Other organisations include several local authorities: Barnsley, Doncaster, Hull City, North Lincolnshire, North East Lincolnshire, and Wakefield; NHS Clinical Commissioning Groups in Calderdale, Doncaster, Greater Huddersfield, North Kirklees, and Wakefield; and NHS trusts at Barnsley Hospital NFT, Calderdale and Huddersfield NFT, Doncaster and Bassetlaw Teaching Hospitals NFT, Mid Yorkshire Hospitals NT, Rotherham Doncaster and South Humber NFT, The Rotherham NFT, Sheffield Health and Social Care NFT, Sheffield Teaching Hospitals NFT, and South West Yorkshire Partnership NFT.
The list also comprises the West Yorkshire Combined Authority, the London PSN, including the London boroughs of Brent, Camden, Haringey, Islington, Lewisham, the London Grid for Learning Trust and the Local Government Association.
Other organisations where govroam is actively being set up include the North East London Commissioning Support Unit and the Greater Glasgow & Clyde Health Board with Inverclyde Council, which is a pilot for the Scottish Wide Area Network (SWAN).
Despite detailing the public sector organisations where govroam is being adopted – outside GDS’ central government realm – Jisc is keen to point out that it does not view govroam as being competitive with the GDS GovWiFi service, but rather as complementary to it.
Mark O’Leary, Jisc head of network access, said, “The two services serve different audiences, with govroam’s main application being to support public sector staff.
“Since GovWiFi and govroam have distinct roles, these are complementary systems rather than competitors and could both conceivably be deployed by a single organisation, if that’s what they needed. It’s a shame that this message isn’t gaining traction. There’s an opportunity here to co-operate and maximise the benefit to the public sector.”
He added, “Individual organisations will make their choice based on local needs. However, the rapid growth of govroam, although it is a subscription service, attests to it being an ideal match to public sector business-critical activities, such as the integration of health and social care, or the efficient reuse of shared estate. It’s in these contexts, where reliable connectivity really matters, that the proven support and accountability model of govroam inspires the confidence.
“Building on our 15-year experience developing and operating the eduroam wi-fi service for the education sector, we can be certain that govroam can scale up as required and is reliable for the long term.”

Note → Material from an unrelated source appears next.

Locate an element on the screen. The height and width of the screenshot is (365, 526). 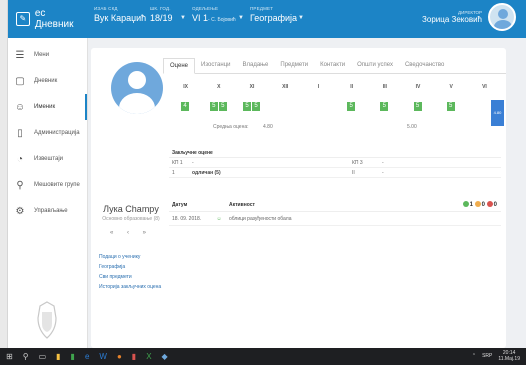
neutral-icon is located at coordinates (478, 204).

Health and social care is certainly a key target area, suggested Jeremy Sharp, the Janet Network infrastructure director at Jisc. “There is certainly a lot of interest in health and social care, and also in disaster management services for local authorities. Multi-tenant buildings where you are seeing a significant presence of public sector organisations sharing with each other, including blue light services is also an area where we are seeing interest,” he said.
govroam’s subscription charges include a one –off boarding range and range from an individual organisation category (£1000 initial charge plus £300 per month) to a regional federation, a group of organisations under a single regional federation operator (£3000 initial charge, plus £700 per month) and a ‘super’ regional federation, which comprises more than 26 organisations (with a one off charge of £5,000 , plus £3,000 per month). A 5% discount is available in all three instances.
Both services have stressed their security strength. GDS says GovWifi meets all the requirements from GDS and the National Cyber Security Centre (NCSC) for secure WiFi. govroam is currently conducting its own security engagement with NCSC. Officials point out that govroam is based on eduroam, which itself is “based on the most secure encryption and authentication standards in existence today. Its security by far exceeds typical commercial hotspots.”